+++ TESTO

Secondo la ricerca del Politecnico, solo il 10% dei lavoratori italiani si dichiara pienamente soddisfatto sotto il profilo mentale, fisico e relazionale.
Secondo l'Osservatorio HR Innovation Practice del Politecnico di Milano, si tratta di una tendenza silenziosa ma pervasiva che non si manifesta più con l'abbandono effettivo del posto di lavoro, ma con qualcosa di ancora più profondo: la rottura del legame emotivo tra persona e organizzazione.
Questo fenomeno nasce in un contesto in cui il lavoratore medio è ormai disilluso, privo di slancio, e al tempo stesso prigioniero dell'incertezza. Le dimissioni, che sembravano essere una forma di ribellione positiva o di ricerca di benessere, sono oggi in calo. I numeri lo dimostrano: le dimissioni volontarie sono diminuite del 2,9% rispetto all'anno precedente, una tendenza confermata anche nei trimestri precedenti. La grande ondata del mollo tutto si è trasformata in un'onda lunga di immobilità psicologica, dove le persone restano dove sono, ma non credono più in ciò che fanno.

++++++
+++ DATI FORNITI

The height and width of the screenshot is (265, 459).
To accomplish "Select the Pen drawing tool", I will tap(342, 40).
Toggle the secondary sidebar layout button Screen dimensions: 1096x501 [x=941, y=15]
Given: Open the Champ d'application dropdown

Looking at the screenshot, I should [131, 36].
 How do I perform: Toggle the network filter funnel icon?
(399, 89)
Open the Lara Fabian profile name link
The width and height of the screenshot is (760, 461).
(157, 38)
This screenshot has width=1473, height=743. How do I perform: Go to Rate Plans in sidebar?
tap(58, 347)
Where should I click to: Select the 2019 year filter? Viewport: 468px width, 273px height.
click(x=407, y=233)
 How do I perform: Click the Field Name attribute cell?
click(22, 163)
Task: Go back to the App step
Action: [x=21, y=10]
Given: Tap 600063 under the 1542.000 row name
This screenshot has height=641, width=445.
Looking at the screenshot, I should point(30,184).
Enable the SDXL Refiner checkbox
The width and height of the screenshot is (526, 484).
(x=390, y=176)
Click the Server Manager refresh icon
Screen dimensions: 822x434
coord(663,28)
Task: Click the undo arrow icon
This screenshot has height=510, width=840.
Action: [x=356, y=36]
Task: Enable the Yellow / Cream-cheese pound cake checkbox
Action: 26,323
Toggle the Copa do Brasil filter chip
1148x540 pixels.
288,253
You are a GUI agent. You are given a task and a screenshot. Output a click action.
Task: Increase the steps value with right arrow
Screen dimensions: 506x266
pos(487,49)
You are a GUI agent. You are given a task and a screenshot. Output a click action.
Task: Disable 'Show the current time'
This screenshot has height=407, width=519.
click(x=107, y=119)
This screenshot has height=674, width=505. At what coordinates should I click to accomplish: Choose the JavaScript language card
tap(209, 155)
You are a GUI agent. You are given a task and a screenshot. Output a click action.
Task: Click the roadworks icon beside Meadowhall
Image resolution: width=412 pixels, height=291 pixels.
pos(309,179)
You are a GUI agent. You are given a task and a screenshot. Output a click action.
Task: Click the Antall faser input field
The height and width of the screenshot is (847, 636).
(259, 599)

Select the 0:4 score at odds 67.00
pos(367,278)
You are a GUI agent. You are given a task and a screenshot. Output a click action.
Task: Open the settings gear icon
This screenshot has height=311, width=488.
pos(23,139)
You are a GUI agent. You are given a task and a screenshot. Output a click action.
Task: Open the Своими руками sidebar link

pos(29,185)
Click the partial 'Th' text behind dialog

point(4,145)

++++++

**CONSEGNA:** Nel testo sul disagio dei lavoratori italiani, di quale percentuale sono diminuite le dimissioni volontarie rispetto all'anno precedente?

**RISPOSTA:** Del 2,9%.